• Exercise prompt
Below are some records. Set each one down exactly as it reads.

• Source material
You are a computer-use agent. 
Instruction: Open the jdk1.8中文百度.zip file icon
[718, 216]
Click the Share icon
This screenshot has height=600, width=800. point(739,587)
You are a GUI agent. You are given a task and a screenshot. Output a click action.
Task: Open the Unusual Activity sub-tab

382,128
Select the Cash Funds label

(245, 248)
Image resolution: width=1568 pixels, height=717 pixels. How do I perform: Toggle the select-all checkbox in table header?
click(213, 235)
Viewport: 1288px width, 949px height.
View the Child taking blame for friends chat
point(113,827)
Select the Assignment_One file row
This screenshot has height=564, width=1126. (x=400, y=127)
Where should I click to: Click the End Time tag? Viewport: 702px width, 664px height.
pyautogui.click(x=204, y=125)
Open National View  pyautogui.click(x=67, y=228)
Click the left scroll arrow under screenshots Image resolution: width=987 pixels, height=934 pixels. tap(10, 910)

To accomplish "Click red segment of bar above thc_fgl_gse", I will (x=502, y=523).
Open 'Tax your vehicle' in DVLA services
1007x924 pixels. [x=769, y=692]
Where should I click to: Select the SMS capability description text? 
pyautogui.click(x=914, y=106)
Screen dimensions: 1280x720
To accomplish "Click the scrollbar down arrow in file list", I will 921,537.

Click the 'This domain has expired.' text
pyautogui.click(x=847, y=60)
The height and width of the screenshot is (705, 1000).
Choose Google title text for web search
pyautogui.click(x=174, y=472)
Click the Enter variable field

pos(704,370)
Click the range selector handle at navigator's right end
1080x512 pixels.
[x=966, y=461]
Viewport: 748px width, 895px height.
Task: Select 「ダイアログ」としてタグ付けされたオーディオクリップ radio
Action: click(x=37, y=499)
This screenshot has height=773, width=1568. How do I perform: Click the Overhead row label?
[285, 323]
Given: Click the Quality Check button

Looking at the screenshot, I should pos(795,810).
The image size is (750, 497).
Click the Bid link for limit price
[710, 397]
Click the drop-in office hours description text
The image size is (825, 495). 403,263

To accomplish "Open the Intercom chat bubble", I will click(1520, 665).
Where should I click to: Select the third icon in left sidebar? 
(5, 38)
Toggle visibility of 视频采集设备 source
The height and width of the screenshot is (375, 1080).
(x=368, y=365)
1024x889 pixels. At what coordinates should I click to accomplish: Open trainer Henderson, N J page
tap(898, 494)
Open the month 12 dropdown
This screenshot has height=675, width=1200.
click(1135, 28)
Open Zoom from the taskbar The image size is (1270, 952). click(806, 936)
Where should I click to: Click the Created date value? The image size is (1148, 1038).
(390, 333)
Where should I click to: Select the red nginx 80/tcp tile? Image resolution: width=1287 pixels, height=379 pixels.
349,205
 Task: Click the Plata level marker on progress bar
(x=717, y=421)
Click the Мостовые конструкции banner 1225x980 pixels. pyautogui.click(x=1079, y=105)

• Written reply
You are a computer-use agent. 
Instruction: Open the jdk1.8中文百度.zip file icon
[718, 216]
Click the Share icon
This screenshot has height=600, width=800. point(739,587)
You are a GUI agent. You are given a task and a screenshot. Output a click action.
Task: Open the Unusual Activity sub-tab

382,128
Select the Cash Funds label

(245, 248)
Image resolution: width=1568 pixels, height=717 pixels. How do I perform: Toggle the select-all checkbox in table header?
click(213, 235)
Viewport: 1288px width, 949px height.
View the Child taking blame for friends chat
point(113,827)
Select the Assignment_One file row
This screenshot has height=564, width=1126. (x=400, y=127)
Where should I click to: Click the End Time tag? Viewport: 702px width, 664px height.
pyautogui.click(x=204, y=125)
Open National View  pyautogui.click(x=67, y=228)
Click the left scroll arrow under screenshots Image resolution: width=987 pixels, height=934 pixels. tap(10, 910)

To accomplish "Click red segment of bar above thc_fgl_gse", I will (x=502, y=523).
Open 'Tax your vehicle' in DVLA services
1007x924 pixels. [x=769, y=692]
Where should I click to: Select the SMS capability description text? 
pyautogui.click(x=914, y=106)
Screen dimensions: 1280x720
To accomplish "Click the scrollbar down arrow in file list", I will 921,537.

Click the 'This domain has expired.' text
pyautogui.click(x=847, y=60)
The height and width of the screenshot is (705, 1000).
Choose Google title text for web search
pyautogui.click(x=174, y=472)
Click the Enter variable field

pos(704,370)
Click the range selector handle at navigator's right end
1080x512 pixels.
[x=966, y=461]
Viewport: 748px width, 895px height.
Task: Select 「ダイアログ」としてタグ付けされたオーディオクリップ radio
Action: click(x=37, y=499)
This screenshot has height=773, width=1568. How do I perform: Click the Overhead row label?
[285, 323]
Given: Click the Quality Check button

Looking at the screenshot, I should pos(795,810).
The image size is (750, 497).
Click the Bid link for limit price
[710, 397]
Click the drop-in office hours description text
The image size is (825, 495). 403,263

To accomplish "Open the Intercom chat bubble", I will click(1520, 665).
Where should I click to: Select the third icon in left sidebar? 
(5, 38)
Toggle visibility of 视频采集设备 source
The height and width of the screenshot is (375, 1080).
(x=368, y=365)
1024x889 pixels. At what coordinates should I click to accomplish: Open trainer Henderson, N J page
tap(898, 494)
Open the month 12 dropdown
This screenshot has height=675, width=1200.
click(1135, 28)
Open Zoom from the taskbar The image size is (1270, 952). click(806, 936)
Where should I click to: Click the Created date value? The image size is (1148, 1038).
(390, 333)
Where should I click to: Select the red nginx 80/tcp tile? Image resolution: width=1287 pixels, height=379 pixels.
349,205
 Task: Click the Plata level marker on progress bar
(x=717, y=421)
Click the Мостовые конструкции banner 1225x980 pixels. pyautogui.click(x=1079, y=105)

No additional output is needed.